Colombia: Do you see the two “o”s? North Americans, trained on terms like “British Columbia” or “District of Columbia”, routinely misspell this country’s name. Please don’t. It’s a basic show of respect to learn to spell someone else’s labels correctly.
god: I have written a whole post outlining five of the most common narratives I find myself invoking this term–but I have to warn you, I will only use “God” with a capital G when citing someone else. I find it deeply disingenuous to use this term myself–not because I do not believe in any gods, but because the use of a proper noun implies a coherent single character, whereas “God” is a signifier with far too many possible signifieds–and as someone who does not claim any relationship to any godhead, I cannot in good conscience imply commitment to one referent over the other. Instead, I will often say “the god of Christianity” or “the god of Abraham” to narrow the field somewhat.. but this has deeply angered people in the past. As such, I want to be clear here that the dropping of G is meant with respect to those who have a clearer sense of the other party in their “relationship with God”. I have none, since I believe that no such being exists outside the minds of believers… but precisely because I feel that the god-concept has such a deep hold within the minds of many, I leave presumption of a coherent, singular character, “God”, to those of faith.

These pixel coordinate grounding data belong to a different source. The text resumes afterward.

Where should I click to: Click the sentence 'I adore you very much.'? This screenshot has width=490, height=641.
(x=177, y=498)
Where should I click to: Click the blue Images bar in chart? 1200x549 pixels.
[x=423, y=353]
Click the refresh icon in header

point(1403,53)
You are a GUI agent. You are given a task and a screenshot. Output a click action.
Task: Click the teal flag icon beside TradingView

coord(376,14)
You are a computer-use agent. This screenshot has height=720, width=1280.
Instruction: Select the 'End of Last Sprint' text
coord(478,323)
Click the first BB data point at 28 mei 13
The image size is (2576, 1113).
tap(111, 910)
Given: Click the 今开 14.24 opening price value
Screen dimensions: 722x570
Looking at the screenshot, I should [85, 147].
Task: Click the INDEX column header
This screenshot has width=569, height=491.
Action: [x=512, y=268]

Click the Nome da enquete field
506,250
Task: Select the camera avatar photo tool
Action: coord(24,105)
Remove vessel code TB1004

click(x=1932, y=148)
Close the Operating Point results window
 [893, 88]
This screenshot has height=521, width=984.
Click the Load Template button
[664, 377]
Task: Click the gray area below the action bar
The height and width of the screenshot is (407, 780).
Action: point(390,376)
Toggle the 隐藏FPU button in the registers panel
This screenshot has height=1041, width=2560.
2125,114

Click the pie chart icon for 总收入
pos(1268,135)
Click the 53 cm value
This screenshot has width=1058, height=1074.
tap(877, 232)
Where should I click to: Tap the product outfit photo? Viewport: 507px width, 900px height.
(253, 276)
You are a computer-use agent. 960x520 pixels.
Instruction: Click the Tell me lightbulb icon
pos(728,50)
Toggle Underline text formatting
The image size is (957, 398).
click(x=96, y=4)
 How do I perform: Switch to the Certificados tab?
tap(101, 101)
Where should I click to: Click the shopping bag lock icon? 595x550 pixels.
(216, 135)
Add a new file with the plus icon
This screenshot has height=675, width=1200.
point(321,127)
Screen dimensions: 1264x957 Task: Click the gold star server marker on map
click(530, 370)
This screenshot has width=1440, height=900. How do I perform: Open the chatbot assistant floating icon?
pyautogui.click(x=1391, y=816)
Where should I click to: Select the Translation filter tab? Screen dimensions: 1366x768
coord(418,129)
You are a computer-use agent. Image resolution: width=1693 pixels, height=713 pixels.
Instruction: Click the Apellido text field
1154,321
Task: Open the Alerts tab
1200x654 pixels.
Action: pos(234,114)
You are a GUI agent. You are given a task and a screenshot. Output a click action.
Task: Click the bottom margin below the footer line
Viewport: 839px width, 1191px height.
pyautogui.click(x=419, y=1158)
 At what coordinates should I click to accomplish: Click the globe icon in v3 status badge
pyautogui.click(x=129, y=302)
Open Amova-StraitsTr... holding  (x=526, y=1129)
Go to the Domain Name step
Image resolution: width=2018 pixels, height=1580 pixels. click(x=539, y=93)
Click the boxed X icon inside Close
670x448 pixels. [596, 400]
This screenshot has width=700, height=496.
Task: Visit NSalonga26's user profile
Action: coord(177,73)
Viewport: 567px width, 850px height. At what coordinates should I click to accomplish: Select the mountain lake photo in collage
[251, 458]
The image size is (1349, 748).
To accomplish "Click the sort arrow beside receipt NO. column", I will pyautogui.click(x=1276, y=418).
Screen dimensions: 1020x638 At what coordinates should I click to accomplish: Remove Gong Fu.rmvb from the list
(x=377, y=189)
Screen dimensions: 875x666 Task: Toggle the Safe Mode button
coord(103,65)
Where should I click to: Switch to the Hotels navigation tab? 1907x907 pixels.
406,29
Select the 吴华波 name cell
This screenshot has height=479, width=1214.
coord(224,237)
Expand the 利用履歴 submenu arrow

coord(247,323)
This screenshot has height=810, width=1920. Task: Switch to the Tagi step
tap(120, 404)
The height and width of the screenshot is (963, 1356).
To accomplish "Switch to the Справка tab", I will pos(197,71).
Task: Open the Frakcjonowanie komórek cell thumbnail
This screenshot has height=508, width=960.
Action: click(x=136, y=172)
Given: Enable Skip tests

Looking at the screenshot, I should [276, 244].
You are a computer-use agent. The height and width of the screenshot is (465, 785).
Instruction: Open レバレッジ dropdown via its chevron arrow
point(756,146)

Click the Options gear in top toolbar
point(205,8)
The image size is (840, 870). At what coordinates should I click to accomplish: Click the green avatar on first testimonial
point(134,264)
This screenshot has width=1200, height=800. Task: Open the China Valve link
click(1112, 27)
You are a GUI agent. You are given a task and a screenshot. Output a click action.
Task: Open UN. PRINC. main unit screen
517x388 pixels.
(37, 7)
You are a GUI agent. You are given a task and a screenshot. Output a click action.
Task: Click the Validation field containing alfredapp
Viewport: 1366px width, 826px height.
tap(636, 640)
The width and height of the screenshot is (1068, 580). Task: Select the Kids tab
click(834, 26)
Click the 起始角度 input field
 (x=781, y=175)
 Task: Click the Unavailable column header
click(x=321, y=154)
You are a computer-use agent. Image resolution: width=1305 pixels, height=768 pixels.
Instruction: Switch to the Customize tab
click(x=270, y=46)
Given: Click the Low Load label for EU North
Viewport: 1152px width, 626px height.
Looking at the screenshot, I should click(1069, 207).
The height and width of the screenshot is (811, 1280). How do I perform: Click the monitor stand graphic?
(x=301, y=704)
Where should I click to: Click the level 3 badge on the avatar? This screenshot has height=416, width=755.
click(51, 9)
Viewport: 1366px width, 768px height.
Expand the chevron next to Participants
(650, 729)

Medellín: Pronounce this word like a paisa, please! Colombians refer to this capital of the department of Antioquia /me·de·ʒiːn/ (or, for lay readers, meh·deh·JEAN, with the “j” as in “Jacques”). Many Americans stick to their Spanish variant, with a “y”-as-in-“you” sound for the “ll”, but why not show a bit of respect for the local Spanish?
secular humanist: I use the term “secular humanist” because the adjective, “secular”, offers a pointed reminder that humanism is a spectrum–and while some religious people actively despise humanity, regard the world as a brutal contest between the righteous and the unrighteous, and pursue human suffering to achieve their own territorial, financial, or hierarchical aims under the banner of one faith or another… the vast majority tend to regard humans as the creators of human problems, and thus, humans as the vessels that need to be engaged in order to solve those problems. Granted, religious humanists tend to feel that a god will invariably be the agent of that change… but at the end of the day, we’re on the same “side” of seeking the diminishment of human suffering through the exertion of human effort. I use this term to remind myself of my allies in this struggle.
writer: I write diversely, and have published short (science-/speculative-) fiction, poetry, book reviews, film reviews, and essays. I am currently branching into article-writing, too, so I can share more excellent slices of Colombian culture with the world, but I am also trying to finish a novel of speculative history set in the early-to-mid-20th-century Soviet Union, and my output of short stories (both sci-fi and mainstream) has exploded since fully settling in my new home. We shall see which projects win out in the end. Whatever I write, though, I tend to gravitate towards characters who are their own worst enemies, or who do not have traditional narrative agency due to their social status. My aim in this partiality, I suspect, is to create worlds in which all persons, no matter how complicated, flawed, or disempowered, still have roles in the socially restorative work ahead. Only time will tell if my skill ever grows to meet this aim, of course, but at present this is where the process finds me.
[And yes, I am a very busy beaver with all of these pursuits, so please do not message asking me to mentor you by reading your latest manuscript or by letting you talk at me about the novel you haven’t written yet but for which you already have all the worldbuilding. But here’s a bit of general writerly advice: READ the publications to which you want to submit work. SUBMIT only to places with work you like, and which seem a good fit for your stories, as per a careful review of the writers’ guidelines on each magazine’s website. ACCEPT rejection gracefully, without arguing with the editors or griping unduly on social media: rejection is part of the process, and a great step towards future success. LET GO of a story once it’s in a submissions queue, or rejected by all the relevant markets. If a theme in the story truly matters to you, it will emerge again in your future stories, which is why you should KEEP GOING, by writing another story, and another, and allowing the hard work of practice yield improvement over time. GOOD LUCK!]